O Brasil já tinha na Presidência Jair Bolsonaro (PL), cuja gestão considerava que Abrão tinha uma orientação ideológica à esquerda, por ter trabalhado no governo de Dilma Rousseff (PT) como secretário nacional de Justiça. Comunicados da CIDH sobre o aumento da violência policial no país ajudaram a azedar a relação com o governo brasileiro.

Durante a disputa, tanto a comissão quanto Almagro fizeram declarações que, segundo a sentença da corte administrativa, causaram os danos a Abrão. Agora, a secretaria-geral da OEA deve indenizar o brasileiro com o equivalente a 12 meses de seu salário, além de pagar os custos legais do processo.
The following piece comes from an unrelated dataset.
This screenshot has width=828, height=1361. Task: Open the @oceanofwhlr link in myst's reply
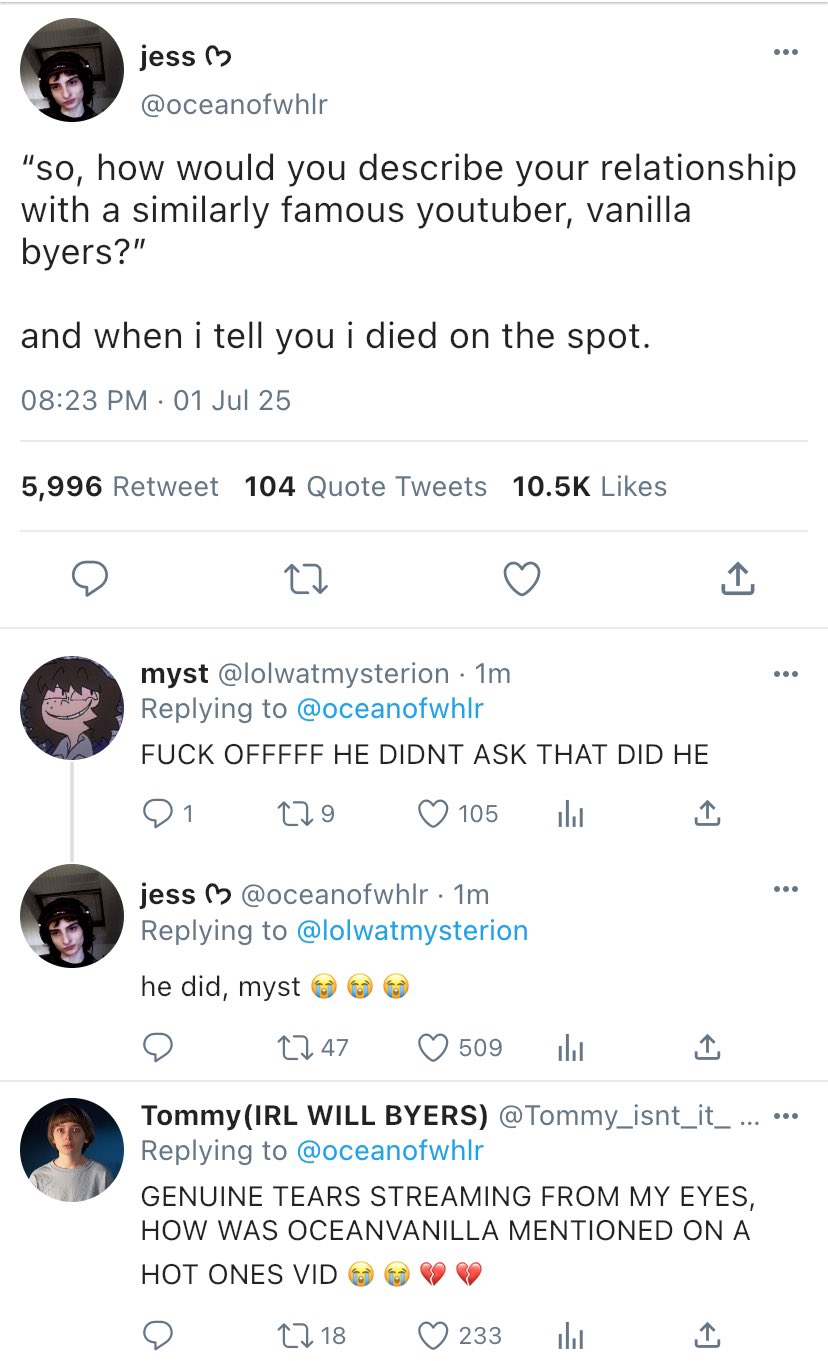pos(390,709)
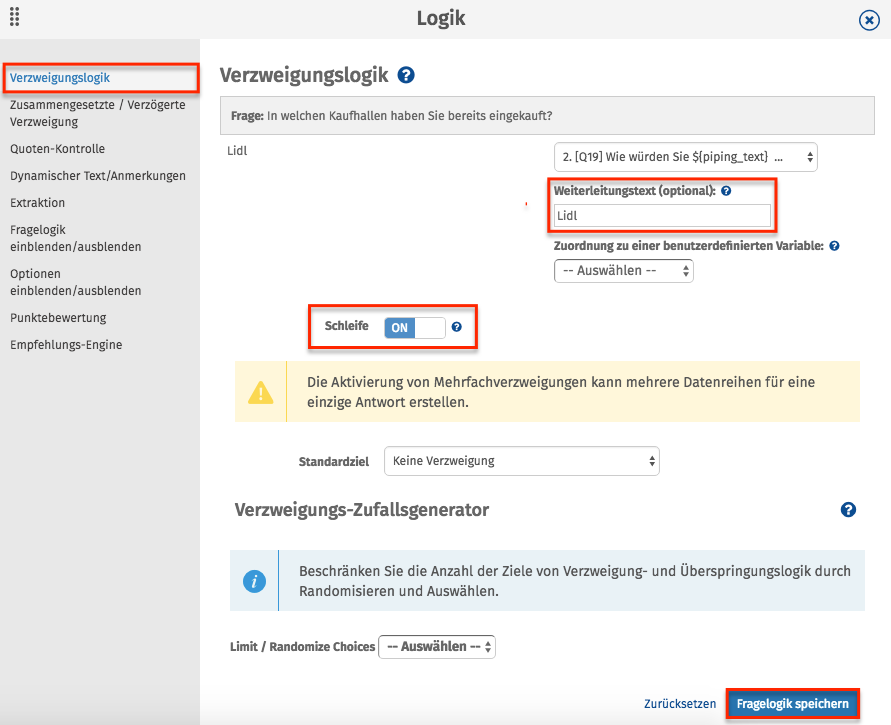891x725 pixels.
Task: Go to Punktebewertung section
Action: coord(58,318)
Almagro não terá de indenizar Abrão pela não recondução em si, pois a corte considerou que o contrato terminou "pelo vencimento de seu prazo".

Procurada pela AFP, a secretaria-geral da OEA disse que "sempre cumpriu as decisões e recomendações do tribunal" e insistiu que a corte "reconhece que o contrato em questão terminou não por conclusão decidida pela autoridade nomeadora, mas pelo vencimento do prazo".

Também à agência de notícias Abrão afirmou considerar que esse ponto também lhe é favorável, pois indica que sua estada no posto não chegou ao fim "por outros motivos" que não o fim do período estipulado no posto.

O secretário-geral da OEA, Luis Almagro, durante a 52ª assembleia geral do órgão, em Lima, no Peru
O secretário-geral da OEA, Luis Almagro, durante a 52ª assembleia geral do órgão, em Lima, no Peru - Cris Bouroncle/AFP

"Para mim isso é uma vitória muito significativa, porque limpa meu nome", afirma. O brasileiro diz ainda que, para ele, o mais importante era saber se Almagro havia cumprido todos os requisitos formais no processo de não recondução e que "o tribunal afirma de maneira contundente que não, ele não o fez".

Doutor em direito, Abrão foi secretário-executivo do Instituto de Políticas Públicas em Direitos Humanos do Mercosul e presidente da Comissão da Anistia no Brasil.

A AFP também procurou a CIDH, que não quis comentar. Dos seis juízes do tribunal, apenas dois discordaram da sentença.

Criada pela OEA em 1959 e com sede em Washington, a CIDH é uma instituição do Sistema Interamericano de Proteção dos Direitos Humanos, junto com a Corte Interamericana de Direitos Humanos. Em março de 2020, Almagro foi reeleito ao cargo de secretário-geral da OEA para o período 2020-2025, com 23 votos contra 10.

Na gestão do uruguaio, forte crítico do chavismo, a OEA deixou de ser um organismo facilitador do diálogo pelo fim de crises institucionais e pró-defesa de direitos humanos para ganhar contorno de instituição política, que adota uma linha clara de defesa da direita na América Latina.